In [None]:
import pandas as pd
import numpy as np
import psutil
import matplotlib.pyplot as plt
import statsmodels.api as sm
from linearmodels.panel import PanelOLS
from pathlib import Path
import math
import os, sys

notebook_dir = Path().cwd()
project_root = notebook_dir.parent
sys.path.insert(0, str(project_root))
import importlib
import user_function as uf

In [None]:
path0 = '/mnt/sda1/RA5/data'
path1 = '/mnt/sda1/RA5/intermediate/siyoung'

This code conduct panel event study analysis

In [None]:
directory = os.path.join(path0, 'shc_birth_KCB_all.parquet')
df_kcb = pd.read_parquet(directory)
df_kcb = uf.clean_data(df_kcb)

In [None]:
df_kcb.shape
# Result: (16128856, 135)

In [None]:
df_hshd_birth_months = df_kcb[df_kcb['shc_ch_birth'] == 1][['HSHD_SEQNO','BS_YR_MON']].drop_duplicates()
df_hshd_birth_months.rename(columns={'BS_YR_MON':'BS_YR_MON_birth'},inplace=True)
df_hshd_birth_months.sort_values(['HSHD_SEQNO','BS_YR_MON_birth'], inplace=True)

df_hshd_birth_months['diff_months'] = df_hshd_birth_months.groupby(['HSHD_SEQNO'])['BS_YR_MON_birth'].transform(lambda x: (x.dt.year - x.shift().dt.year)*12 + (x.dt.month - x.shift().dt.month))
df_hshd_birth_months = df_hshd_birth_months[(df_hshd_birth_months['diff_months'].isna())| (df_hshd_birth_months['diff_months'] > 10)]

df_hshd_birth_months.drop(columns={'diff_months'}, inplace = True)

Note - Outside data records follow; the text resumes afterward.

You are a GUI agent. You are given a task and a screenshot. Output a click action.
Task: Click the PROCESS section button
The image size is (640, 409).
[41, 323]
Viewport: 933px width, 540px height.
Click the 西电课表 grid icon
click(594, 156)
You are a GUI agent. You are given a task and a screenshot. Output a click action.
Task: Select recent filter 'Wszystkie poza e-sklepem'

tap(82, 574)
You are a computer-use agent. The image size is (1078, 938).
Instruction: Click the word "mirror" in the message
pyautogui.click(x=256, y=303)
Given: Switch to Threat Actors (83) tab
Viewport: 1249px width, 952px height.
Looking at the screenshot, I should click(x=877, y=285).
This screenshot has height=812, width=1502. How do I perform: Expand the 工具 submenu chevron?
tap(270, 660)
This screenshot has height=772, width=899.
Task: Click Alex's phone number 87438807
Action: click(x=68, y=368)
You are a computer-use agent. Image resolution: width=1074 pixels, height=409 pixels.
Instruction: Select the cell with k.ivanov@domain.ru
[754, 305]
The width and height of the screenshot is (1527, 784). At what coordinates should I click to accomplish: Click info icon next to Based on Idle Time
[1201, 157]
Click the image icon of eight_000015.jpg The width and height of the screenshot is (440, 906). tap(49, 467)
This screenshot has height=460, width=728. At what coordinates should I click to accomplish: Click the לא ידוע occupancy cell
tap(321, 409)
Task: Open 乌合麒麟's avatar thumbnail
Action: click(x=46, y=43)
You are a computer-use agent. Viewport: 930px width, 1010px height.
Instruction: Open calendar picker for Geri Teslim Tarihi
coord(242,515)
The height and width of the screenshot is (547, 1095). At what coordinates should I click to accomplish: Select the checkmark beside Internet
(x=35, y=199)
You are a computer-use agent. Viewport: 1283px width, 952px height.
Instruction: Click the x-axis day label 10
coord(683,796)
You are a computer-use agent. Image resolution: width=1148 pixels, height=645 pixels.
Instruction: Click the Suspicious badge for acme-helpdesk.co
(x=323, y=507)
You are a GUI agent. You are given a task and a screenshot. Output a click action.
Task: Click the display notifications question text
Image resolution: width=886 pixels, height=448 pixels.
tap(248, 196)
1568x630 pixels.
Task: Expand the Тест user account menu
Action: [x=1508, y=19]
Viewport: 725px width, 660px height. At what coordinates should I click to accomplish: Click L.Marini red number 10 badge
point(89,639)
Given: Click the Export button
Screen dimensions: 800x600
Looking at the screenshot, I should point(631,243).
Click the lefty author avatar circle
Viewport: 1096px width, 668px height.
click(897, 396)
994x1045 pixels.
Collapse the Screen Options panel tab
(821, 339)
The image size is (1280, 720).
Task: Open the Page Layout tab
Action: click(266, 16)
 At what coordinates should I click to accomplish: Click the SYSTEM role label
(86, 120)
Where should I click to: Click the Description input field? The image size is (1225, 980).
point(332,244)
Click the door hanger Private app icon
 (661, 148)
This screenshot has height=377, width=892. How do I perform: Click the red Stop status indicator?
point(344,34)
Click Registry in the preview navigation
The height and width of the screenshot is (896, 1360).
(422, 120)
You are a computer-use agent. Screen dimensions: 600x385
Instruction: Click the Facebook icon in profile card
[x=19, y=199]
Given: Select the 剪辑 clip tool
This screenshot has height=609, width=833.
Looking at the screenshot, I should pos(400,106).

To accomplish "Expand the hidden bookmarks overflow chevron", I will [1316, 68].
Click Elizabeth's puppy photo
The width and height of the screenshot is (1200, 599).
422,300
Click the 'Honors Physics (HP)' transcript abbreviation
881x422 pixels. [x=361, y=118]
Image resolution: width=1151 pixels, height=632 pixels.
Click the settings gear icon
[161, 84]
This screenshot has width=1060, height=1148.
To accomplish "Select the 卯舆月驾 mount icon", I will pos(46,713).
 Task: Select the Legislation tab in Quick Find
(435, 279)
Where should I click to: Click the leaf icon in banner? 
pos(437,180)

df_hshd_birth_months['birth_order'] = df_hshd_birth_months.groupby('HSHD_SEQNO')\
    .cumcount() + 1

df_hshd_birth_months = df_hshd_birth_months[df_hshd_birth_months['birth_order'] == 1]
df_kcb = df_kcb.merge(df_hshd_birth_months, on='HSHD_SEQNO', how='left')

In [None]:
df_kcb['is_m_20_40'] = (df_kcb['SEX'] == 'Male') & (df_kcb['AGE'].between(20,40))
df_kcb['is_f_20_40'] = (df_kcb['SEX'] == 'Female') & (df_kcb['AGE'].between(20,40))

df_kcb['hshd_is_two_parents'] = ((df_kcb.groupby(['HSHD_SEQNO','BS_YR_MON'])['is_f_20_40'].transform('sum') == 1)
                                   & (df_kcb.groupby(['HSHD_SEQNO','BS_YR_MON'])['is_m_20_40'].transform('sum') == 1))

df_kcb['n_obs'] = df_kcb.groupby(['HSHD_SEQNO','BS_YR_MON'])['KEY'].transform('count')
df_kcb = df_kcb[(df_kcb['hshd_is_two_parents']== True) & (df_kcb['n_obs']==2)]

df_kcb['months_from_birth'] = ((df_kcb['BS_YR_MON'].dt.year - df_kcb['BS_YR_MON_birth'].dt.year) * 12 +
                                   (df_kcb['BS_YR_MON'].dt.month - df_kcb['BS_YR_MON_birth'].dt.month))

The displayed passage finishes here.